On this episode you’ll learn:


* How to better organize categories
* Use specialized products that can not be found anywhere else
* Use custom products/POD products
* Add detailed reviews, descriptions and videos to help your eCommerce store to stand out

Episode Transcript
                        Welcome to episode two of The Business of eCommerce Podcast. I'm your host, Charles Palleschi. In today's show we'd like to cover a topic that we get very often. Usually folks starting off want to know how to add value to their customers. We find this very common in things like drop shipping. Different sorts of sites where they're usually just starting off. Where they're using a lot of products that are very similar to other folks. Maybe you work with one of the big vendors out there, big manufacturers, and you get their products and you're not really sure how to actually differentiate yourself in the market. You want to be special. You want to do something a little different.
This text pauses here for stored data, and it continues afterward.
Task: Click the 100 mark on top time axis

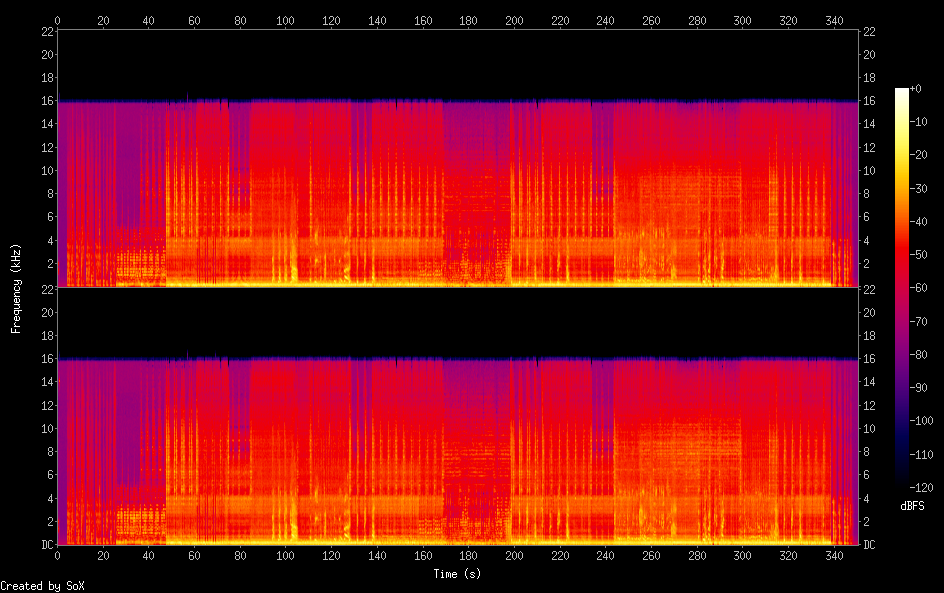Action: click(x=286, y=20)
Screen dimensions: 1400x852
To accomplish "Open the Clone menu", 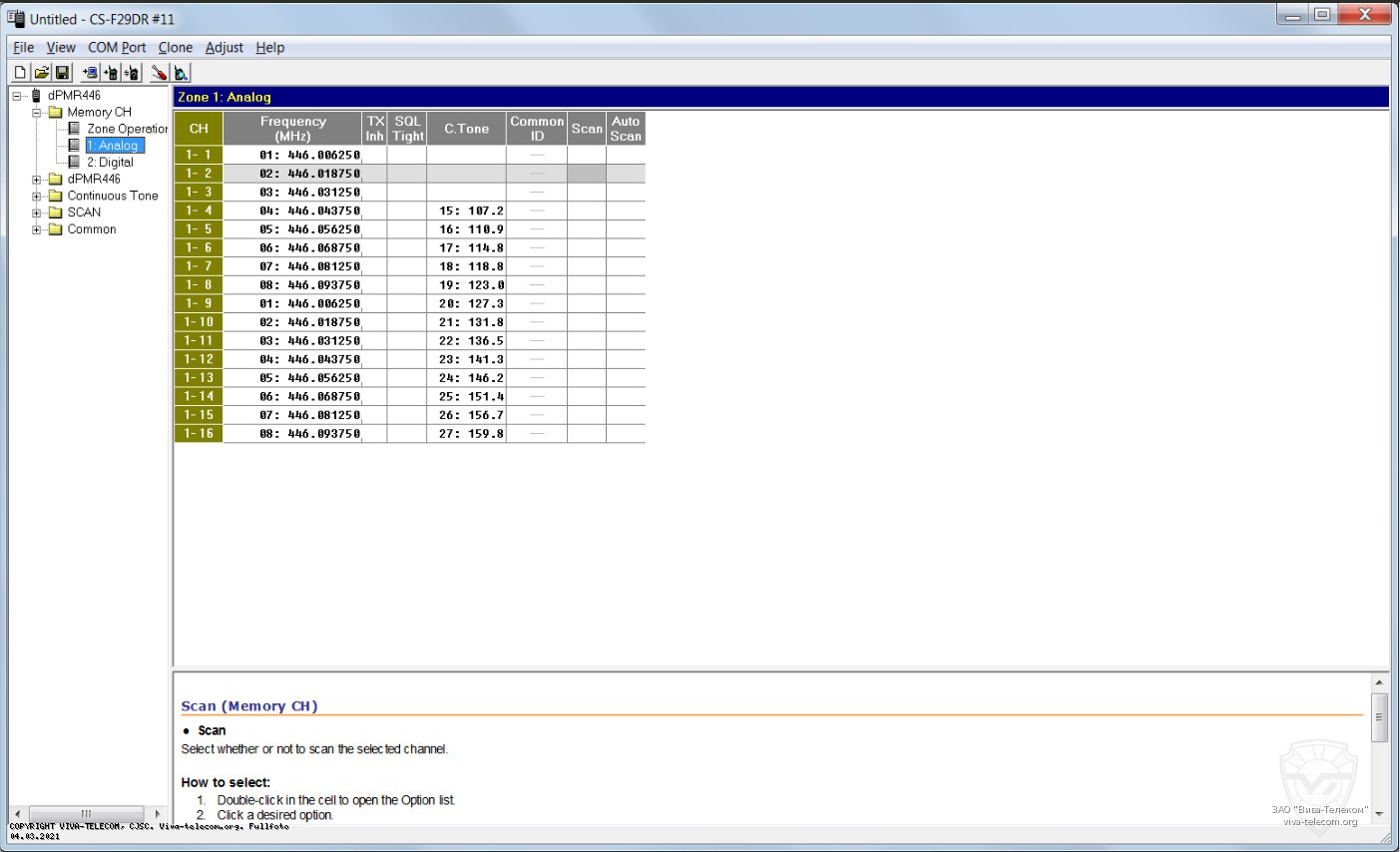I will (x=175, y=47).

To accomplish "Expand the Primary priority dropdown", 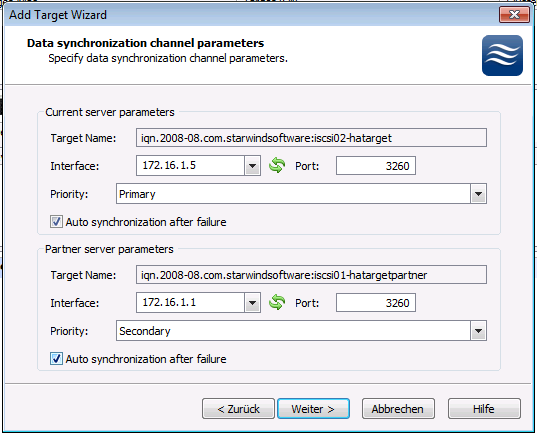I will (478, 194).
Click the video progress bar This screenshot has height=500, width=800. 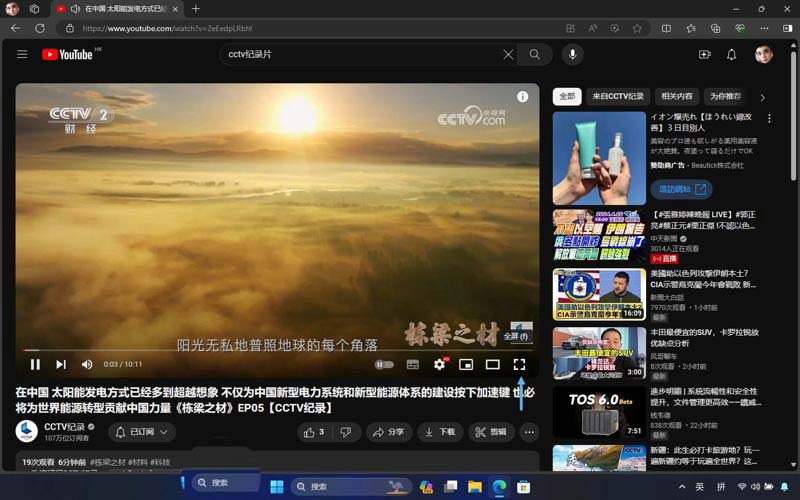[277, 350]
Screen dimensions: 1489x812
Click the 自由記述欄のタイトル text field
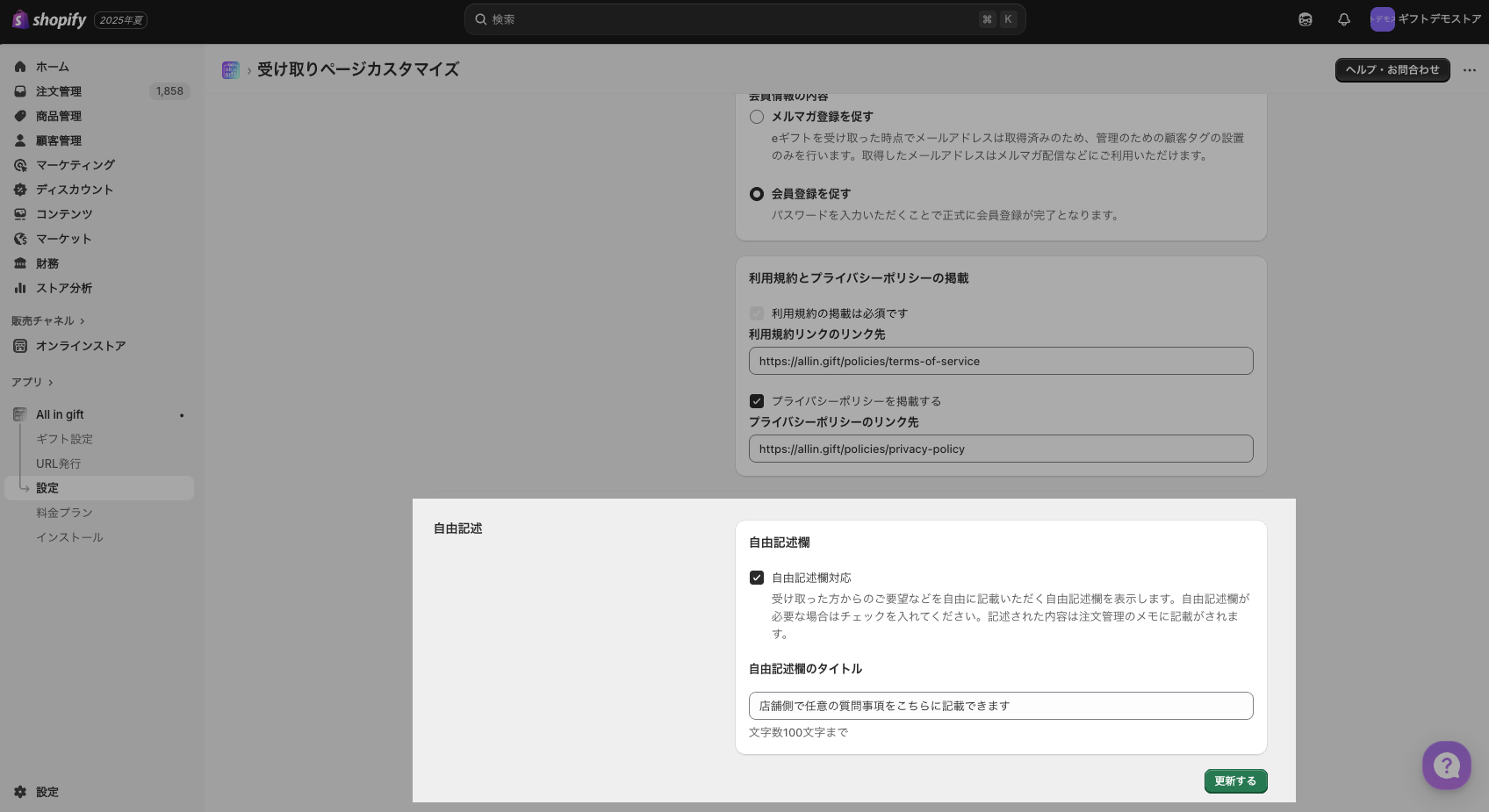pos(1000,706)
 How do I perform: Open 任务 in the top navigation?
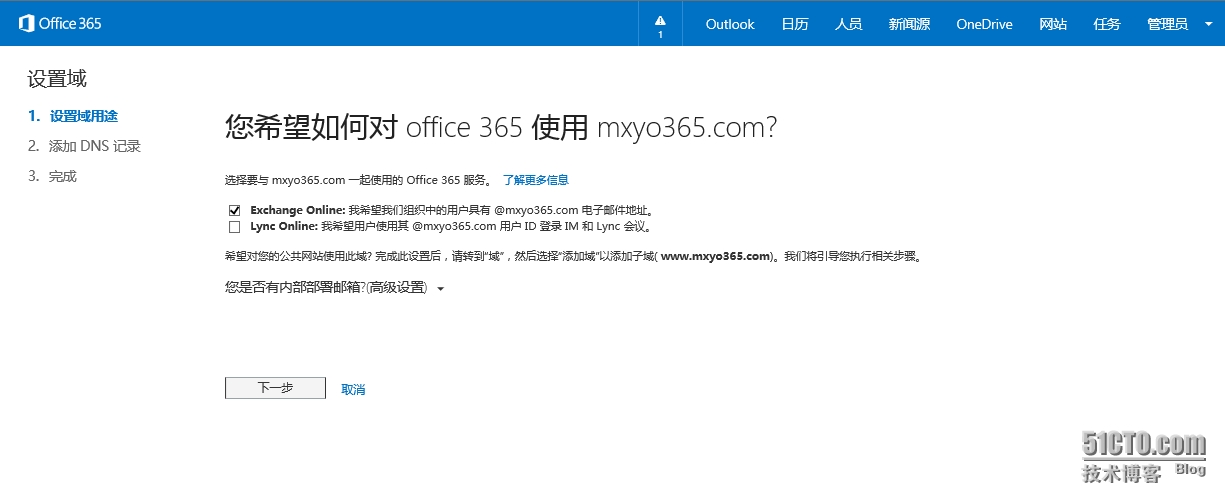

But it's really tough sometimes when everybody's selling the same products in the same places. What you don't want to do, to get started there is, you don't want to basically just take the products from a vendor and dump them on your site. Dump them on Amazon. Have the same descriptions right from the vendor. The vendors usually give very basic descriptions. They also give very basic images. Really no details. Their categories are very either simplistic, or relevant to them, not really relevant to your site.

For example, they would be very general, the categories. The manufacturer might be selling different product lines to different industries. But you, your site might be much more targeted to a certain type of people. Let's say the vendor just sells outdoors products in general. You might be selling products specifically to folks that hunt deer outdoors. Something like that. Deer hunting. The categories you'll get from the vendors aren't very tailored to your specific audience. They're just general, broad. We want to jump in with some ways we can actually make your site much more individual and stand out from the crowd, so that it's not just taking products from vendors. Taking their images. Taking their titles. Taking their descriptions. Dumping it into Shopify. Dumping it onto Amazon, and just try to compete on price. Because I think we all kind of know by now, that's not really the way to go. You're not going to beat the big players like an Amazon price, so you have to add something else of value.

Just some general housekeeping before I get into that. This is episode two. Kind of the goal here is to have some information that's more for experienced eCommerce retailers. Some things for folks just starting off, and kind of go back and forth. I'd like to cover in different episodes some different topics. Maybe this one's right for you. Maybe you're beyond this. It really depends on where you're at, but we're hoping to kind of do both with this, and see what people like. It might be kind of choose your own adventure on some episodes are right for you. Others, honestly you might just skip over. Because maybe you've already seen this. It really is just up to you, but we're hoping to add value to a lot of different people in different places in getting started.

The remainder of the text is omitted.